- [SELECTED PASSAGE]

# Samba PDC diffrent roaming profile settings.

## gentoo2013

Hi there i currently have a primary domain controller setup using samba. 

I am planning on setting up a small network fo around 50 clients which and I would like two kinds of profiles setup. 

What im looking to do is hide certain applications in the start menu , resttict users to saving in to only one directory and so on.  

I am able to do certain things using gpedit on windows and dispabling functions through there but this is a major pain as it needs to be done on every machine. 

Is it possible to load certain romaining profiles to one set of users and another for another set ? 

For instance create a default romaing profile for each office i have in the building ? 

Any help would be appricaterd I have searched the net but I am getting slighty confused. 

Thanks

----------

## gentoo2013

Ok I have progressed a bit more. 

I have to managed to export a profile from windows cut it down a restrict a few things but im still unsure how to use a certain profile for each office. 

As samba is using one global profile list. 

And I would really like to restrict the access to certain bits of information on the system still (my computer so on) 

The only way i can figure to do this is manually on every single machine using gpedit in windows. 

This is a major pain for me as I am disablling many things in the registry and through gpedit.

Surely there most be an easier way of doing this by simplying doing it once on windows and getting samba to load a file or something ? 

If anyone else is using Samba as a PDC I would ve very intrested in how you are restricting users to certain things. 

With futher research im guessing its easier to use samba 4 but this is not fully stable at the moment. 

For the time being i think i will have to do things manually which is extrmely painfull 

Thanks

----------

## kimmie

There are only two reasonable ways of applying policy that I've been able to find:

1. Roll your own NETLOGON scripting to apply the settings you want at the client machine. It's fairly easy to apply registry settings from a batch file, but it can get pretty hairy depending on what you want to do.

2. Nitrobit group policy  http://www.nitrobit.com/products.html

Also, be aware that many issues can crop up when using samba as a fileserver with windows clients. It can be made to work well, but it will take time if you haven't done it before. I've found the following settings really help with locking (particulary with office), allowing offline files to work, and supporting hidden files properly, but make sure you understand what they do and google for the problems they are solving:

kernel oplocks = no

level2 oplocks = yes

dos filemode = yes

store dos attributes = yes

I've never seen roaming profiles actually work. My advice to you is to steer well clear.

----------

- [REQUIRED WORK]
(A) Repeat back word for word the part of the Samba forum thread that opens with the words containing "level2 oplocks = yes" and closes with "steer well clear.".
(B) Duplicate the lines of the records, from the line containing "Open the Tempo data source dropdown" through the end of the records, and leave the pictures out.
The Samba forum thread and the records have nothing to do with each other.

- [INPUT]
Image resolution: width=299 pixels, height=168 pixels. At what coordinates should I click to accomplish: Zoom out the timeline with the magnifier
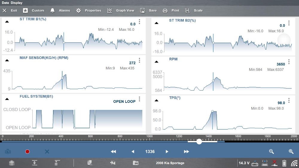(271, 152)
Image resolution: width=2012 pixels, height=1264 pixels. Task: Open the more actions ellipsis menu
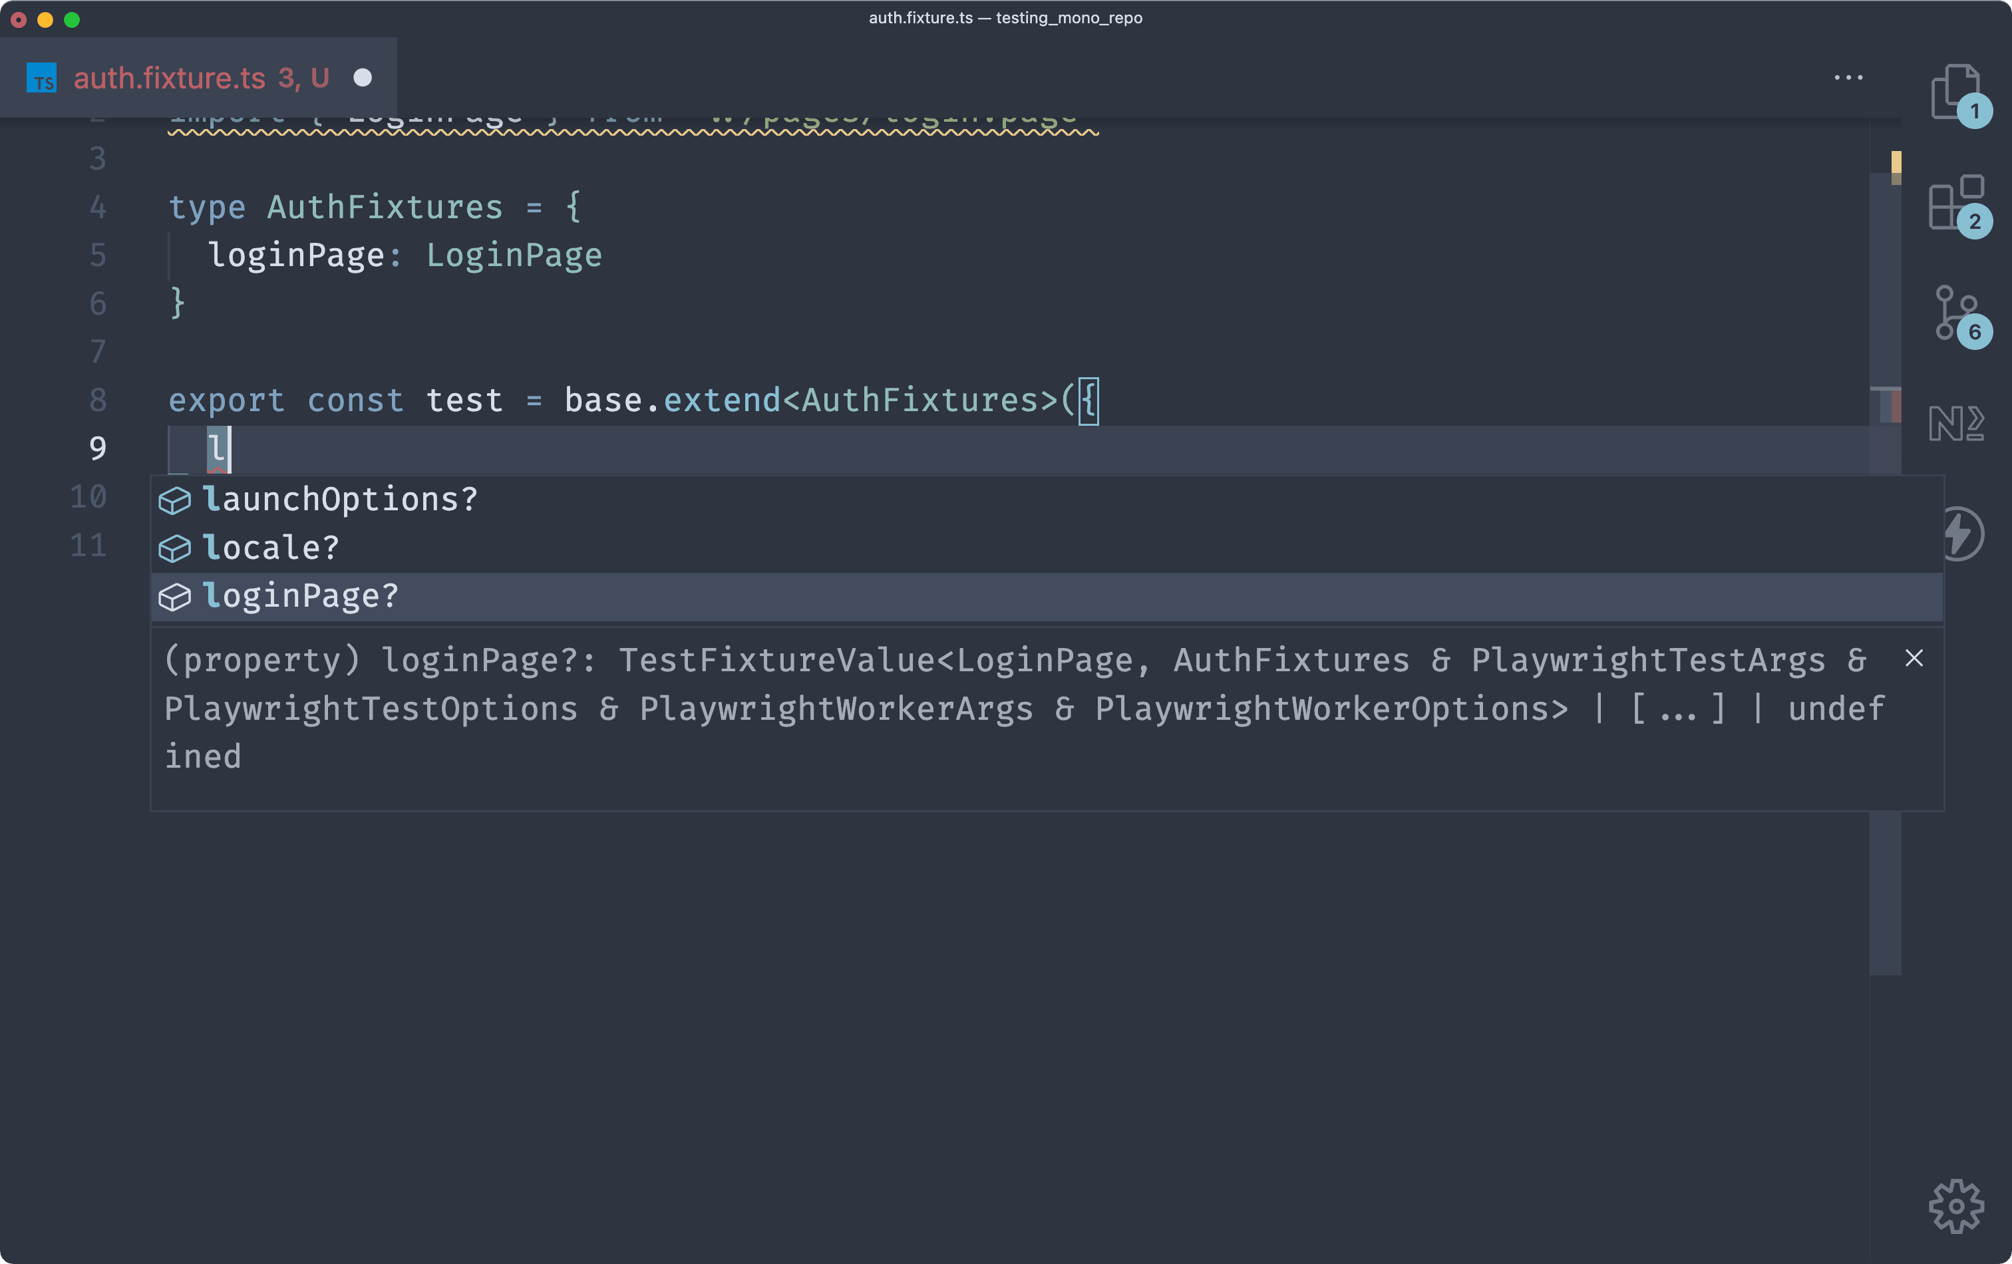(x=1847, y=78)
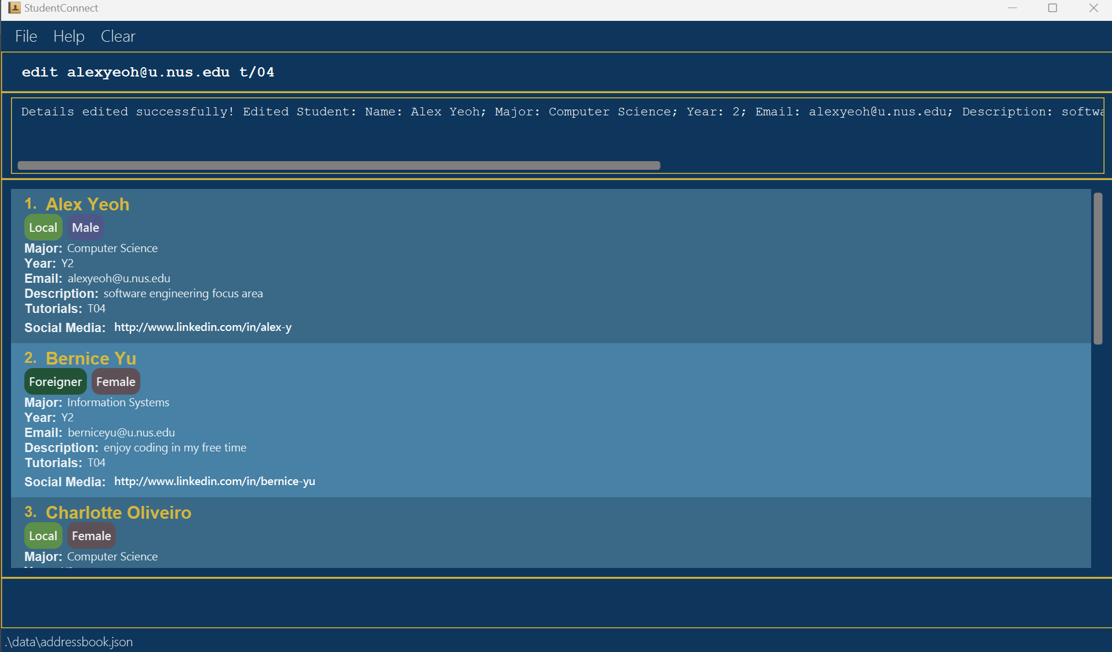Maximize the StudentConnect window

[x=1053, y=8]
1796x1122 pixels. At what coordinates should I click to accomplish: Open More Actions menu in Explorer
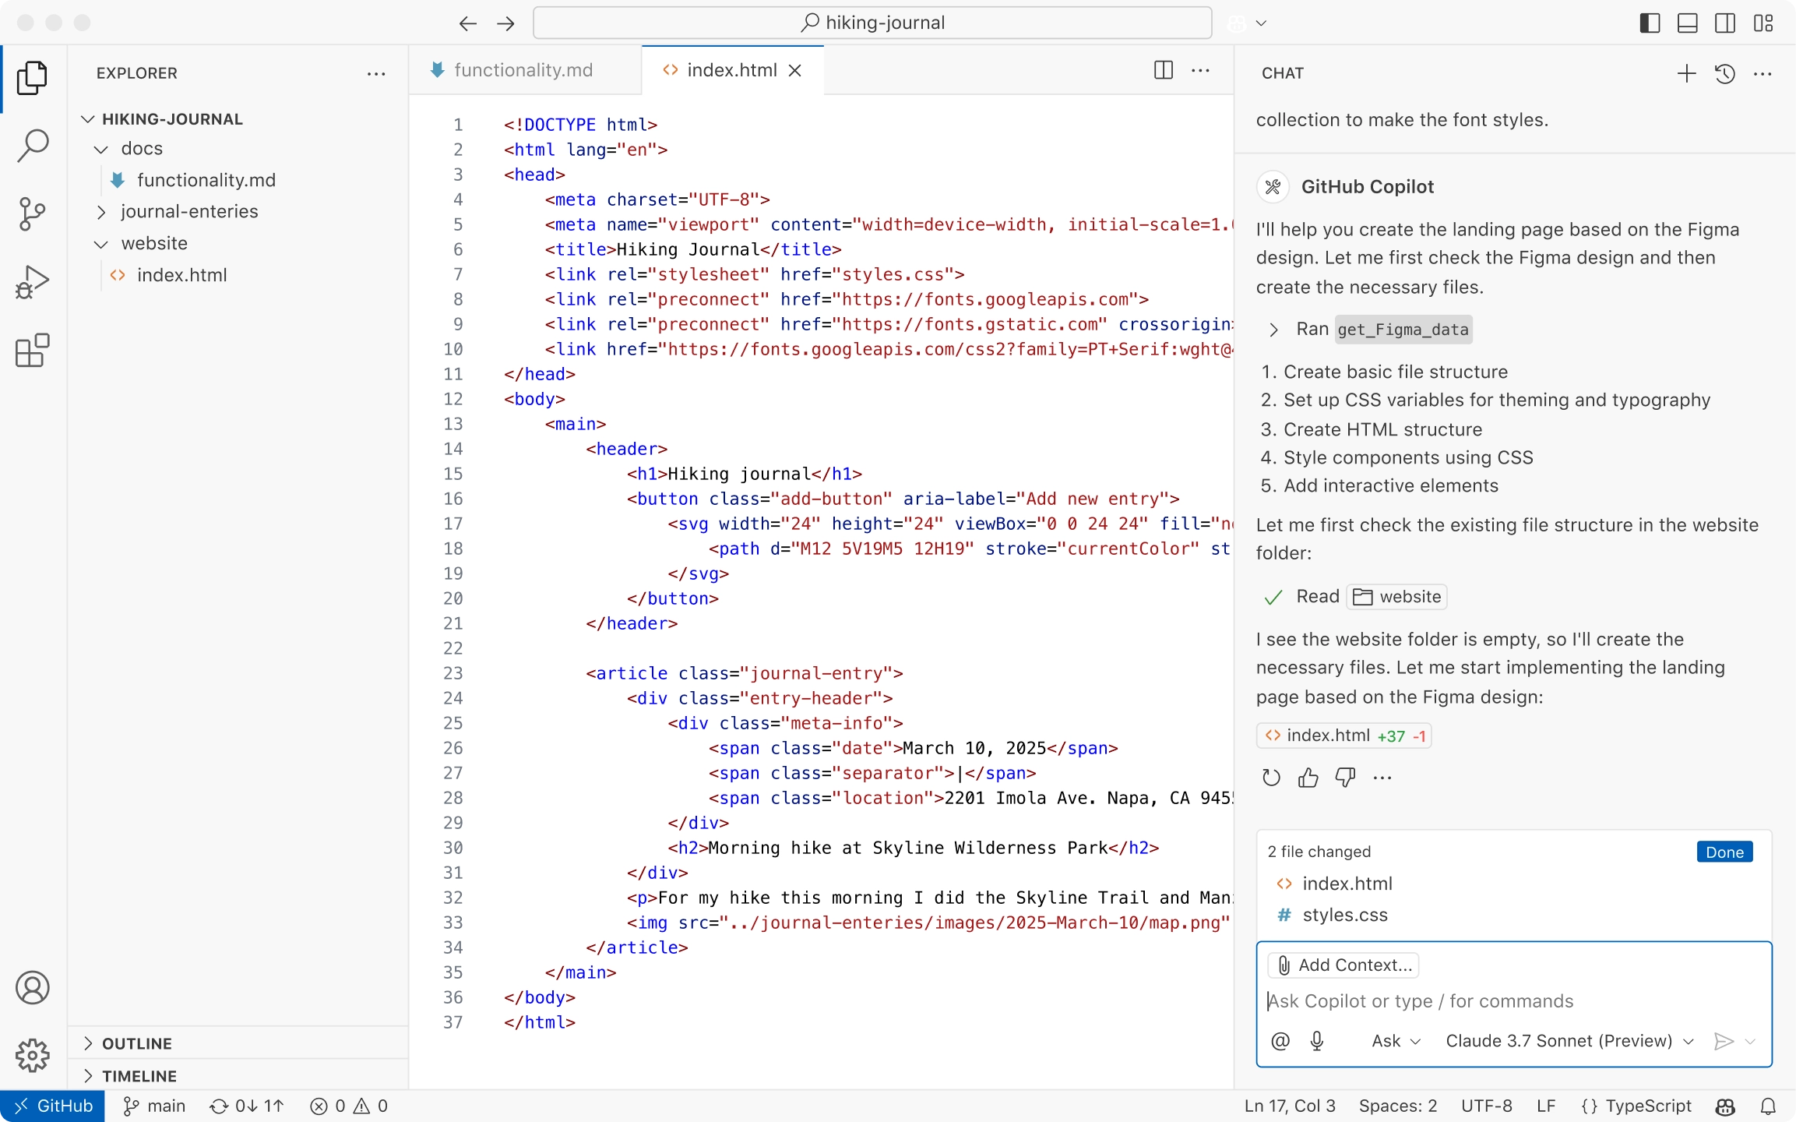click(377, 73)
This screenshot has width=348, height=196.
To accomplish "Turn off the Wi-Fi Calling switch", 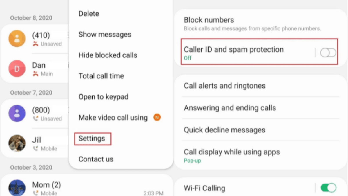I will click(328, 188).
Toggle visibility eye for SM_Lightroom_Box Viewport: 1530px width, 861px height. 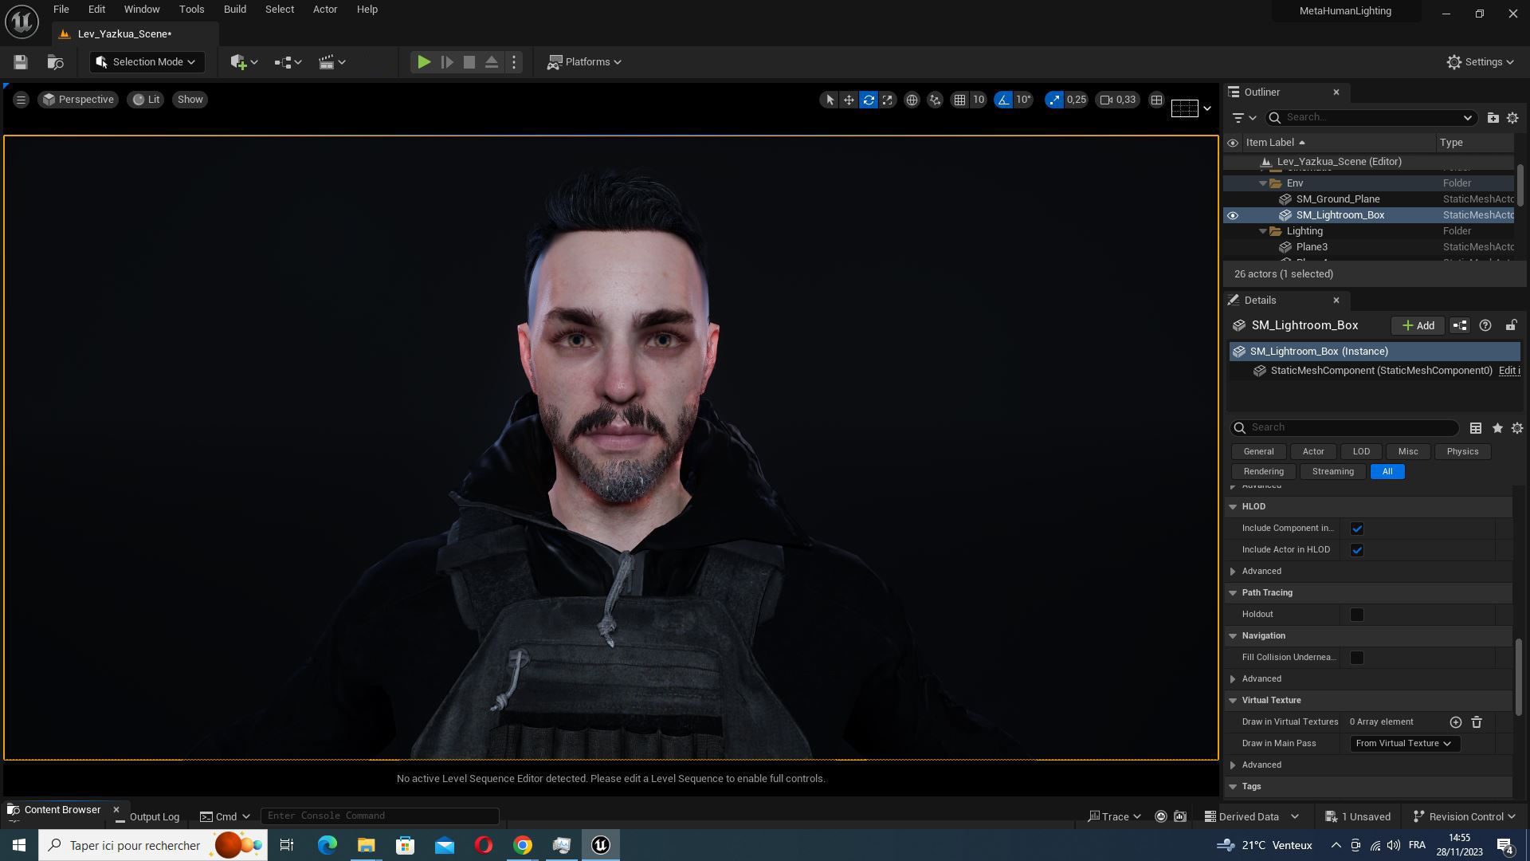1233,215
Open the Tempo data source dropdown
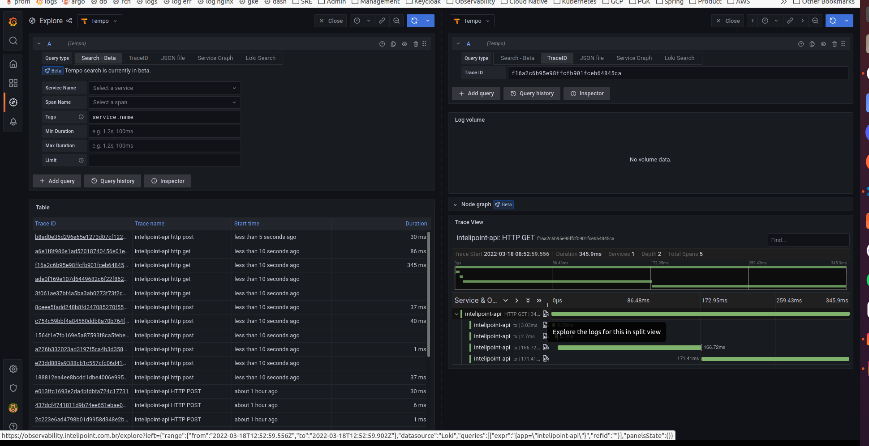The image size is (869, 446). (99, 21)
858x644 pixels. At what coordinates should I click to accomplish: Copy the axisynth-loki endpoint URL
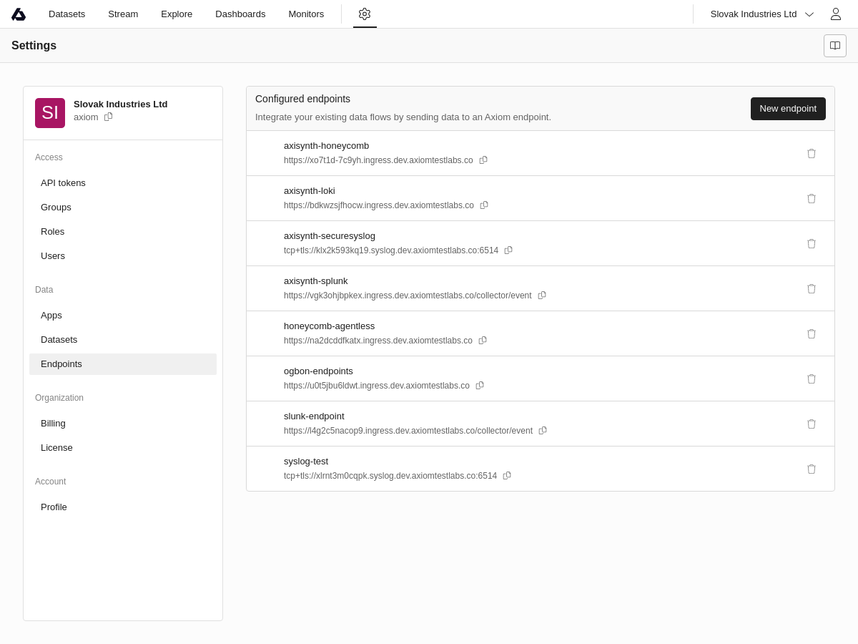(x=484, y=205)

- [EXPECTED RESPONSES]
(A)
level2 oplocks = yes

dos filemode = yes

store dos attributes = yes

I've never seen roaming profiles actually work. My advice to you is to steer well clear.

(B)
Open the Tempo data source dropdown
The image size is (869, 446). (99, 21)
858x644 pixels. At what coordinates should I click to accomplish: Copy the axisynth-loki endpoint URL
(x=484, y=205)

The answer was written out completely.